--- Task brief ---
In the records below, the line that contains "Select the olive" marks the start. Copy it and each line after it through the end, exactly, without pictures.

--- Material to process ---
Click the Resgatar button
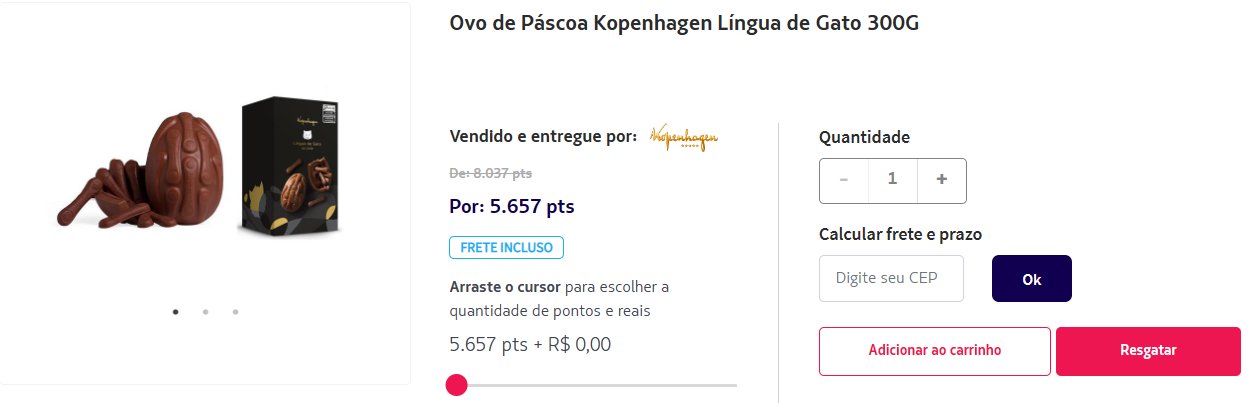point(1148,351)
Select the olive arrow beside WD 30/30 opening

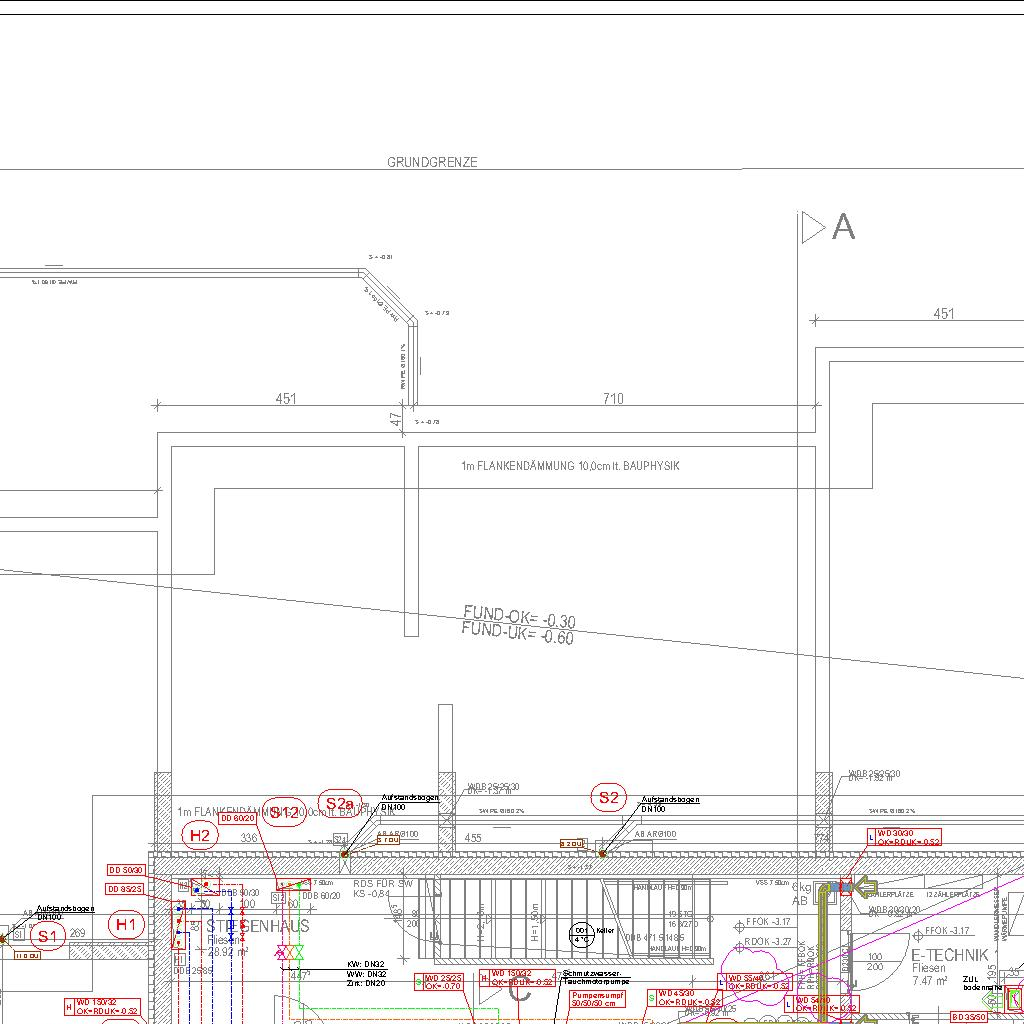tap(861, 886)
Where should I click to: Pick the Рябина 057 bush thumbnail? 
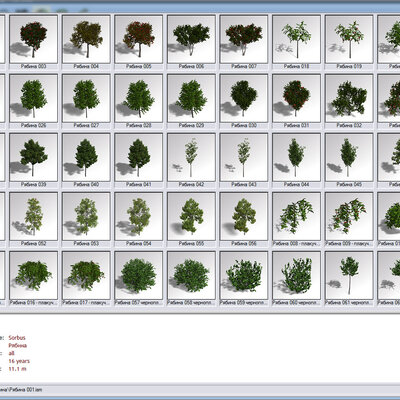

--- Answer for the task ---
Select the olive arrow beside WD 30/30 opening

tap(861, 886)
Where should I click to: Pick the Рябина 057 bush thumbnail? 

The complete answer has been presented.